ST. FRANCIS “Without the loan repayment programs, it makes things a lot more difficult for recruiting,” said Les Lacy, administrator at the Cheyenne County Hospital in St. Francis.
St. Francis is 180 miles from Denver, 180 miles from Hays, and it is a 35-mile drive to the next closest hospital, not to mention the nearest Wal-Mart.
“Recruiting is so difficult we continue to recruit even when we’re full. We’re always trying to source candidates and establish relationships with people in residency programs,” Lacy said, explaining why he considers government incentives encouraging health care providers to work in rural areas so important. “These kinds of recruitment incentives are vital to us.”
New federal money included in the American Recovery and Reinvestment Act to expand current recruitment programs could help Lacy keep staff members
“We’ve got two physician assistants who have been here for a year or two, but because of the ARRA money and what’s happened with the National Health Service Corps, they’re both candidates for the loan repayment program now,” he said. “I’m really very pleased about that.”
The loan repayment programs help attract medical workers to places like St.

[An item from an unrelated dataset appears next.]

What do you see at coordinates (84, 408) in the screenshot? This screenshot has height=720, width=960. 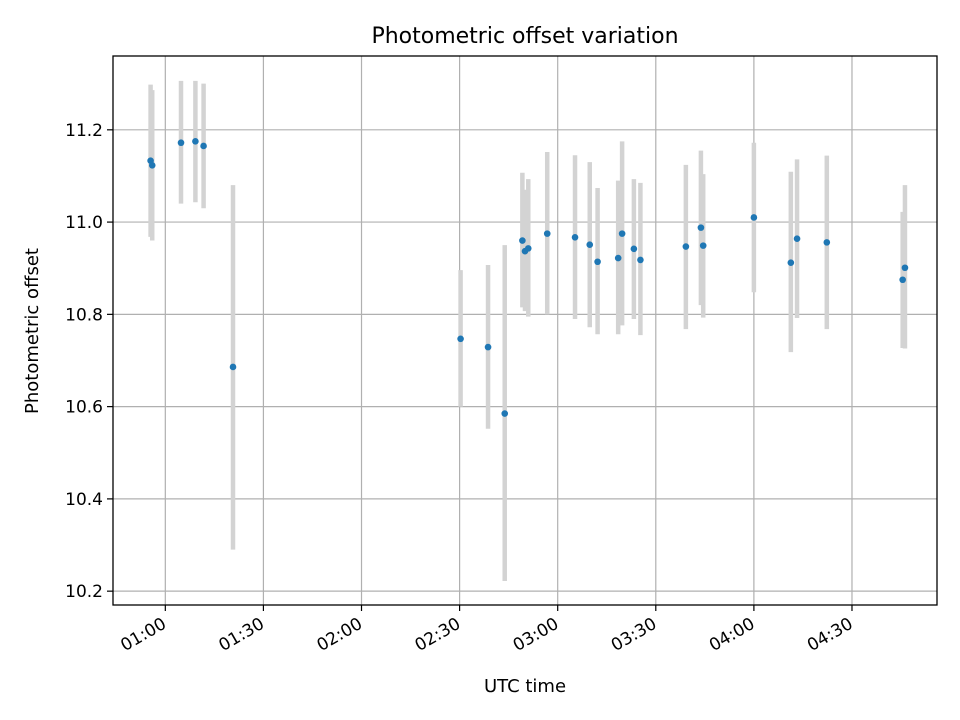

Francis. But Lacy said he also tries hard to identify providers who grew up nearby or in similar rural areas.
“From a workforce perspective, it’s important to have people from this area in these training programs,” he said. “As time goes by and things get more difficult, and I think they will, it’s probably the only way we can get staffed. We can get people in here from outside of the area, but they typically don’t stay.
“Having someone here for two or three years may be the model we have to rely on, and it’s better than going without service, but by far the best thing is to have long-term stability with providers who live in the community.”
Continued support important
Dr. Rick Kellerman, chairman of the Department of Family and Community Medicine at the University of Kansas School of Medicine in Wichita, said state and federal loan repayment programs have been “quite effective” in attracting providers to rural and underserved areas.
“They haven’t solved the problem, but without them we’d be in a much worse position,” he said.
Kansas is already starting to see decreases in the number of providers in rural areas. It’s a problem that Kellerman and others anticipate will worsen in the next two to three years as a generation of the state’s current physicians reach retirement age.
Retirement wave coming
“We are seeing, at least in family medicine, that the ages of our doctors parallel baby boomers,” he said. “Within the next two to three years we will see an increasing number of retiring family physicians. We’ve already seen this happen as they approach age 65. Several have reported slowing down.
“We’re very concerned about it, particularly in rural areas. The first wave of baby boomer physicians has started to hit (retirement),” he said, “and we expect that to continue into the next few years.”
And even as retirement approaches for many Kansas providers, the slumping economy is putting new pressures on some of the facilities, such as safety net clinics, that are most reliant on workers funneled to them by the incentive programs,
“Especially in times like these, the numbers (of safety net patients) are going to keep going up,” said Robert Stiles, director of the Primary Care Office at the Kansas Department of Health and Environment’s Bureau of Local and Rural Health. “These clinics are really struggling to meet the increasing needs created by a difficult economy.”
Stiles’ office is getting another boost thanks to an ARRA-funded program. For each of the next three years it will receive $37,795 from a separate ARRA-funded HRSA program at the federal Health Resources and Services Administration. The money will be used to hire a part-time employee to help recruit health care providers.